Сама себе хозяйка

Сильви Гиллем, заявившая, что прекращает карьеру классической балерины, сенсационно вернулась в миланский Ла Скала
Манон стала у Сильви Гиллем аллегорией жизнелюбия/ Di Brescia/ Amisano – Teatro alla Scala

Миланская «Манон» – калька с лондонской, версия английского классика сэра Кеннета Макмиллана. Именно ради его спектаклей самая яркая балерина конца ХХ столетия рассорилась со своим ментором и партнером Рудольфом Нуреевым и кинула Opera National de Paris. Она перебралась в Лондон, и ее последующая карьера классической балерины в первую очередь была связана с Королевским балетом (который не мешал Гиллем параллельно осваивать весь остальной мир).

Этот выбор не перестает удивлять и 20 лет спустя. Тем не менее балерина в очередной раз продемонстрировала принципиальность давнего решения, ради «Манон» вновь встав на пальцы после длительного перерыва.

Махину трехактного балета она преодолевает настолько естественно, будто в ее классических экзерсисах не было ни одного дня перерыва – предъявляя исключительность своих природных данных и изумительную школу. Контроль Гиллем над выходом из любого пируэта точнейшими положениями корпуса, выворотностью ног и игрой самых выразительных стоп на свете безупречен: невозможно поверить, что балерина в этом году отмечает 30-летие пребывания на сцене.

Но Гиллем вернулась в спектакль, для оживления которого недостаточно только профессионального балетного инструмента, пусть и самого выдающегося в истории. И именно в нем она казалась потенциально уязвимой. Типичный образчик английского балетного стиля, «Манон» требует от балерины уютного изящества и игривой страстности, но болезненно реагирует на естественность больших чувств, которые так любили в Гиллем ставившие специально для нее Бежар, Форсайт и Матс Эк.

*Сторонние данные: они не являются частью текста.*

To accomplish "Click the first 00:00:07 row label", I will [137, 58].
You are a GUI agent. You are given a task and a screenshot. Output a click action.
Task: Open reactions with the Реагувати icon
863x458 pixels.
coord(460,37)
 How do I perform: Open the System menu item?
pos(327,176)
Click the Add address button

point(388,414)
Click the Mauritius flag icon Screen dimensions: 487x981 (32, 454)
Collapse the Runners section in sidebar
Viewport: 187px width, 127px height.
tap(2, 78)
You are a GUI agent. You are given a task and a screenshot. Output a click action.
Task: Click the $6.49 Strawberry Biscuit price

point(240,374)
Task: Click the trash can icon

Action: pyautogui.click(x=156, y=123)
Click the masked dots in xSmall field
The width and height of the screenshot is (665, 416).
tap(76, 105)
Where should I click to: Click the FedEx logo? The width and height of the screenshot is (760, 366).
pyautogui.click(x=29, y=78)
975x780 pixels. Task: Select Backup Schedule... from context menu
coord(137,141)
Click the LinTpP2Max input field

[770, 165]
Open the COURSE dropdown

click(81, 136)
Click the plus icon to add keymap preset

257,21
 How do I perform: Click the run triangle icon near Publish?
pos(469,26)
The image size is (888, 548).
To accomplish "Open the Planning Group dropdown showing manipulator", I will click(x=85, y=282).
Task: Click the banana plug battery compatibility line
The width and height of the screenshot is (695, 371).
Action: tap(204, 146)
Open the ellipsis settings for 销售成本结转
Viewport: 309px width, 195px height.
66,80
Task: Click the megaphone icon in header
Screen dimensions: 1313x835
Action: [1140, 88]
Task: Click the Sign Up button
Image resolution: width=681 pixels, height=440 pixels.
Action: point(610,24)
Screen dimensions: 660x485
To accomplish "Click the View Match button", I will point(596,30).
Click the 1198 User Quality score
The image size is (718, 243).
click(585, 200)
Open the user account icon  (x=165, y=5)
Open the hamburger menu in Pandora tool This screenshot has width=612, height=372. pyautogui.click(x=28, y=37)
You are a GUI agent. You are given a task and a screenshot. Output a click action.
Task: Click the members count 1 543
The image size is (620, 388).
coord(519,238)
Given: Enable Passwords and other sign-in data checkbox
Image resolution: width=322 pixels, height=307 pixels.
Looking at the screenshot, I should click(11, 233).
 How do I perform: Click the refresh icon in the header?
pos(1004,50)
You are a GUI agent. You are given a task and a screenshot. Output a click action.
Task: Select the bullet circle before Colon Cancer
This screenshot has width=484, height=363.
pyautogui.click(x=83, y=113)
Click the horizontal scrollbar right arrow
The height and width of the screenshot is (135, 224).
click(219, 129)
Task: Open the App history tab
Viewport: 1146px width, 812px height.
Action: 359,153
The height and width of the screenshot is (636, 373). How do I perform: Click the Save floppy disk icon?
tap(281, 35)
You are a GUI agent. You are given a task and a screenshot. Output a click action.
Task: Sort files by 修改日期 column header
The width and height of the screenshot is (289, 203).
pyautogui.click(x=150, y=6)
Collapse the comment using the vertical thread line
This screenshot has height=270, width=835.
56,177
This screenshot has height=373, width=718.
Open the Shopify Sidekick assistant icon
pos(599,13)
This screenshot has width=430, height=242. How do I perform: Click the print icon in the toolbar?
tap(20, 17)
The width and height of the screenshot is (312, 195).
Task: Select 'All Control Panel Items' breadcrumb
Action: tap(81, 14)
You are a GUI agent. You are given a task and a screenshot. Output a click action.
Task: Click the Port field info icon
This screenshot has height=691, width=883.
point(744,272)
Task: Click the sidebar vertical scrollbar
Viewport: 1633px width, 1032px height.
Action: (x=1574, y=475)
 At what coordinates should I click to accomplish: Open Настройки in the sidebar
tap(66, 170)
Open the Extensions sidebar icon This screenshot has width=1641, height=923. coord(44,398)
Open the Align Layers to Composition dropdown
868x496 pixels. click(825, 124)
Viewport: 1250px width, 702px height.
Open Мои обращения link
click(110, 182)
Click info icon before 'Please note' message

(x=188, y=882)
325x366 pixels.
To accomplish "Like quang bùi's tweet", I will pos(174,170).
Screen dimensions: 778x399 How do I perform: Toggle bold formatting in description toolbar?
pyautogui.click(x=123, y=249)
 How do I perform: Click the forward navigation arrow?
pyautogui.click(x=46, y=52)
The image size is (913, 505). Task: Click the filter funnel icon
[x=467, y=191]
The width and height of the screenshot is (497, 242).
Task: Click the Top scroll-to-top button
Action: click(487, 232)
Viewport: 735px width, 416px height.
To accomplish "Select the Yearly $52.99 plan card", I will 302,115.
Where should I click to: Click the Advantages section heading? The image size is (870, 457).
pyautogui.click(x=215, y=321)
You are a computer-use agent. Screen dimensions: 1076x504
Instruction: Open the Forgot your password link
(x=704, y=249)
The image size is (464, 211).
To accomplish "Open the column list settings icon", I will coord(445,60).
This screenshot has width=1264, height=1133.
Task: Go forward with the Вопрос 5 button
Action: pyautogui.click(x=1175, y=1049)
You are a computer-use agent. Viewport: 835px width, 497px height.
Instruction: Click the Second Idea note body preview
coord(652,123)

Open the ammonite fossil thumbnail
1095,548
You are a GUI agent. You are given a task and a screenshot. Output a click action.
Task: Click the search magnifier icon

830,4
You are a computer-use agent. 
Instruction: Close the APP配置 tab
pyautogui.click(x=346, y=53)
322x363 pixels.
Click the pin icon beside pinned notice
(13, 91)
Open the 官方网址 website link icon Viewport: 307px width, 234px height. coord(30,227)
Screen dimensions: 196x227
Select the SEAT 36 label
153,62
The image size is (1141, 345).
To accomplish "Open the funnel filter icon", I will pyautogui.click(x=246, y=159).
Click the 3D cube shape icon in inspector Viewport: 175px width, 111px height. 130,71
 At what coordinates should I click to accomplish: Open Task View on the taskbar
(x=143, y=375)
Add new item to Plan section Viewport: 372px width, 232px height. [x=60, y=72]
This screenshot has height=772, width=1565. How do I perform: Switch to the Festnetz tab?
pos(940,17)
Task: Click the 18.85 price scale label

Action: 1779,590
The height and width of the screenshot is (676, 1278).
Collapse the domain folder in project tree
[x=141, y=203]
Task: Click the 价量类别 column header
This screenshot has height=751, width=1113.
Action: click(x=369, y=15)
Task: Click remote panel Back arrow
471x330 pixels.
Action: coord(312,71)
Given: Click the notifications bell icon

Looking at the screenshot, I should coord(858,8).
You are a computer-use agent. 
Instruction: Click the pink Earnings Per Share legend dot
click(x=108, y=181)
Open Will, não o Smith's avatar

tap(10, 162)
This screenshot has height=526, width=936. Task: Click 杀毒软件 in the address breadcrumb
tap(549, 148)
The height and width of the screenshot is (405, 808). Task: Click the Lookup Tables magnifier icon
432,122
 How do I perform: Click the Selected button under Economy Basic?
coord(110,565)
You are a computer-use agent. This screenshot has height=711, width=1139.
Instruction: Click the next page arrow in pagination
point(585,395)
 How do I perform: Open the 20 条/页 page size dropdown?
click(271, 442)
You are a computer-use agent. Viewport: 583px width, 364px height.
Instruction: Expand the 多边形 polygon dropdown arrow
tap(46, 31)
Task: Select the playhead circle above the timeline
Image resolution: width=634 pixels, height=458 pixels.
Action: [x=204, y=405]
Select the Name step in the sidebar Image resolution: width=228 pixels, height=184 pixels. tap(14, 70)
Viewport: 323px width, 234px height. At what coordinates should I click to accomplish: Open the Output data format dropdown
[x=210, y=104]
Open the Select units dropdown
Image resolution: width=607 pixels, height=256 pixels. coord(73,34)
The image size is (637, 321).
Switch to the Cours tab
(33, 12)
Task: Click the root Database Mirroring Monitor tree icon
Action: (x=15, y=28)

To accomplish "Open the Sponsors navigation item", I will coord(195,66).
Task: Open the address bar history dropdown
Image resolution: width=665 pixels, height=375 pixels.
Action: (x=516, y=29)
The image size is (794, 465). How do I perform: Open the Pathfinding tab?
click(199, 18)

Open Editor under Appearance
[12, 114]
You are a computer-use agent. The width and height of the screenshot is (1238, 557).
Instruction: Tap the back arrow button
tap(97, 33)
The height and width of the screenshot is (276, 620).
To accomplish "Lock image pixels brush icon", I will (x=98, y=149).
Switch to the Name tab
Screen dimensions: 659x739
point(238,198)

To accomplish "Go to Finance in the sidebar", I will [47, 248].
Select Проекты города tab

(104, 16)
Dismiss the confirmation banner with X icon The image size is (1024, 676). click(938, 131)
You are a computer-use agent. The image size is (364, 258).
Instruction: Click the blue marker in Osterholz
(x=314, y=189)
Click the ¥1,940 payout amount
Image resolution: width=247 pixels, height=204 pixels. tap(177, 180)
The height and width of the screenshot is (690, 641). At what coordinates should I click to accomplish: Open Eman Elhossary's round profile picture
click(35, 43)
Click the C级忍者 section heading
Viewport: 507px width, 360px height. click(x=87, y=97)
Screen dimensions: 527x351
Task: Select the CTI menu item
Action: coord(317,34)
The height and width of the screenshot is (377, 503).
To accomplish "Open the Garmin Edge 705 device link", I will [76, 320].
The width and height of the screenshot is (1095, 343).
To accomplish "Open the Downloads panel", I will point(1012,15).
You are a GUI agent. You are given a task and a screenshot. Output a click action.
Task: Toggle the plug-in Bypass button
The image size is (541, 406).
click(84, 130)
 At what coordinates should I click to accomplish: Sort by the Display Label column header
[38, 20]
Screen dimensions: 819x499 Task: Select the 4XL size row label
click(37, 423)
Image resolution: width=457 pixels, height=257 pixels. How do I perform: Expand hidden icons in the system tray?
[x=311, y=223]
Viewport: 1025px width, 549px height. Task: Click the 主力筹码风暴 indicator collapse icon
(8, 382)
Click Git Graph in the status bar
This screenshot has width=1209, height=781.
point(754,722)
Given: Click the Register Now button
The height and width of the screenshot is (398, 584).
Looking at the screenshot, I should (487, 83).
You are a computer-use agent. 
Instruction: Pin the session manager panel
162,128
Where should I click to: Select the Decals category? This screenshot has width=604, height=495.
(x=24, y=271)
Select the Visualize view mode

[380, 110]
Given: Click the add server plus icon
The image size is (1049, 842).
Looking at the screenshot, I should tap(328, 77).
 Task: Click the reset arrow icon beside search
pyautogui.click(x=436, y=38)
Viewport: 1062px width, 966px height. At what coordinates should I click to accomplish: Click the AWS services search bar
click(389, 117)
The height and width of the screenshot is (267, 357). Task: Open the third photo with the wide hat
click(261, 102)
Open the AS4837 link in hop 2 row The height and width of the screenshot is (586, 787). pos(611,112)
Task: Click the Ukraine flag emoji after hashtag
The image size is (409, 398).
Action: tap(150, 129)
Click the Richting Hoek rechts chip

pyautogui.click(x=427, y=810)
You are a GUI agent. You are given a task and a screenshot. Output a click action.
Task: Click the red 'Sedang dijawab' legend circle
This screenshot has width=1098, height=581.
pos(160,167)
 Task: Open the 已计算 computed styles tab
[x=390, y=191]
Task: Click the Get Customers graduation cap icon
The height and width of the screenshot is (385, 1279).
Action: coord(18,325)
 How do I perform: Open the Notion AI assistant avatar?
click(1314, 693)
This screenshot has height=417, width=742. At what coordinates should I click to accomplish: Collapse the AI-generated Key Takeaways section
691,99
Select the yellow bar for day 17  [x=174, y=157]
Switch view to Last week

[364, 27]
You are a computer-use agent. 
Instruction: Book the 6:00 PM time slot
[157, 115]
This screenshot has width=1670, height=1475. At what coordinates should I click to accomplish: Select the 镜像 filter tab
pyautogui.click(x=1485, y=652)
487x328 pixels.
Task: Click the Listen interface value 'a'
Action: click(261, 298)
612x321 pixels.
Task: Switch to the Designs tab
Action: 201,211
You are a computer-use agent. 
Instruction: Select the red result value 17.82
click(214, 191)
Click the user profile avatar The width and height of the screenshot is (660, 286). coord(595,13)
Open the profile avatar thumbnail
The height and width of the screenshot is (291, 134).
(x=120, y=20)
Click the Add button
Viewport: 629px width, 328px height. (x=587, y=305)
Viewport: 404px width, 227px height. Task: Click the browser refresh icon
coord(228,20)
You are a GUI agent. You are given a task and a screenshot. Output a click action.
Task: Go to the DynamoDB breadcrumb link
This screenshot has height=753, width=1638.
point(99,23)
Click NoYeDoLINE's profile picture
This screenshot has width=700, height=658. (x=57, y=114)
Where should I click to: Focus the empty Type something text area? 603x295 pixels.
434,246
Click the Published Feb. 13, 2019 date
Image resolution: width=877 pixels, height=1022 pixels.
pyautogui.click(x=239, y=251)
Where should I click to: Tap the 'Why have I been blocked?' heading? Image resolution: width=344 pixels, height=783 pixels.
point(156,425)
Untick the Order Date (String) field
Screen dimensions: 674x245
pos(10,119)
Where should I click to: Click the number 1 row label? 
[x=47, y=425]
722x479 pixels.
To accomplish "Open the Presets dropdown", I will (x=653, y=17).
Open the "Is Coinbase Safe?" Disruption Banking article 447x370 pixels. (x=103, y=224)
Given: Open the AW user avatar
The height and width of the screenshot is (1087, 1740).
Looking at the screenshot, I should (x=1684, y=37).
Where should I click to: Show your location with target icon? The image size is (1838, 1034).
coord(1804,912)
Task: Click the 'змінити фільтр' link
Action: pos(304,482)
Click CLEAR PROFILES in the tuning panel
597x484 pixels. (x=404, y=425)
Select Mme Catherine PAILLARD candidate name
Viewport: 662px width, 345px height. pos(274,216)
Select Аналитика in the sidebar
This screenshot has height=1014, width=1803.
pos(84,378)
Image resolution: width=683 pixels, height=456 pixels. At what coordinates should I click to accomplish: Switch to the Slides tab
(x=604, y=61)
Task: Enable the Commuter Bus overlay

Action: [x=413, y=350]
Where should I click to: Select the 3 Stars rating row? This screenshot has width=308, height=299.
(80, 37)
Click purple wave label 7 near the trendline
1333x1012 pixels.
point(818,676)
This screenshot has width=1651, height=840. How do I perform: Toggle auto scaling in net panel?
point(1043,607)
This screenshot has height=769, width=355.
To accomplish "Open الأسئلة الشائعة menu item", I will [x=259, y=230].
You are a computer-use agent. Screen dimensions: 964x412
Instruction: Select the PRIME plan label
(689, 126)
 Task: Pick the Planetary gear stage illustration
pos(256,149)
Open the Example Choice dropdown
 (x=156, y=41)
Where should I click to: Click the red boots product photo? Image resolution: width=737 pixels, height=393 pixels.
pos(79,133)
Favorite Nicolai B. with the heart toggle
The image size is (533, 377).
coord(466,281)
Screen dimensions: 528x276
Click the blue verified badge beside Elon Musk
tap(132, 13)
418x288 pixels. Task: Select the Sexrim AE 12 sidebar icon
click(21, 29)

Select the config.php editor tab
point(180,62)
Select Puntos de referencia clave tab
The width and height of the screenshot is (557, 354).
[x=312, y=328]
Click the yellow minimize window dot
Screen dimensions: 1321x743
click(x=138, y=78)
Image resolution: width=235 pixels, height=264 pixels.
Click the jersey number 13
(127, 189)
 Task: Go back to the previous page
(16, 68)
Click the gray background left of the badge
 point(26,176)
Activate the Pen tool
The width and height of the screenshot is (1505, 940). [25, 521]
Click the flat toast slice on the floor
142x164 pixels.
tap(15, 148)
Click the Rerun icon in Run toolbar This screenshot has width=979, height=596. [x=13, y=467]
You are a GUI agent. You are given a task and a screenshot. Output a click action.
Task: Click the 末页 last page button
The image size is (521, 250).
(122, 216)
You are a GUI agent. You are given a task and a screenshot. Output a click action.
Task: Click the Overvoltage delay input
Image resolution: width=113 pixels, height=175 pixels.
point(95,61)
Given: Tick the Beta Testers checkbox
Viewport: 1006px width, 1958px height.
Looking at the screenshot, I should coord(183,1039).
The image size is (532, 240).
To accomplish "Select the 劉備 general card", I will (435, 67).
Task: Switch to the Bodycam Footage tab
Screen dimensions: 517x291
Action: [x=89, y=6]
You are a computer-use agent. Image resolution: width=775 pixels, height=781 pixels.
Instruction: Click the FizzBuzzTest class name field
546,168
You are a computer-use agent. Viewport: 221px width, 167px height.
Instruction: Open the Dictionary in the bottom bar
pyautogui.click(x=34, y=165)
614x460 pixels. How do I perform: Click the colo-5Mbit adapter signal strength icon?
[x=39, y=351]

Свою природу ради хореографии Макмиллана балерина ломать не стала. Но и стала прилаживать ее под себя. Все соло, дуэты и трио Манон она станцевала с собственной амплитудой – физической, актерской и эмоциональной. Первые два акта оставалось лишь изумляться той серьезной тщательности, с которой она воспроизвела всю водянистость макмиллановских красот, при этом сохраняя дистанцию между собой и ролью французской «камелии» XVIII в. Но в третьем ее Манон оказалась не жертвой, некрасиво и безвольно гибнущей на авансцене в страшненьком паричке и ободранном платьице, а настоящей львицей, кидающейся в двойные рыбки на руки партнера не от бессилия, а от неистового желания выжить. Стальные пуанты буквально ввинчивались в пол при пируэтах, ноги взлетали с фантастической амплитудой. Финал, провальный у большинства исполнительниц, стал триумфом, но не танцовщицы Гиллем, а Манон, которую балерина превратила в первую женщину, посмевшую стать хозяйкой своей судьбы.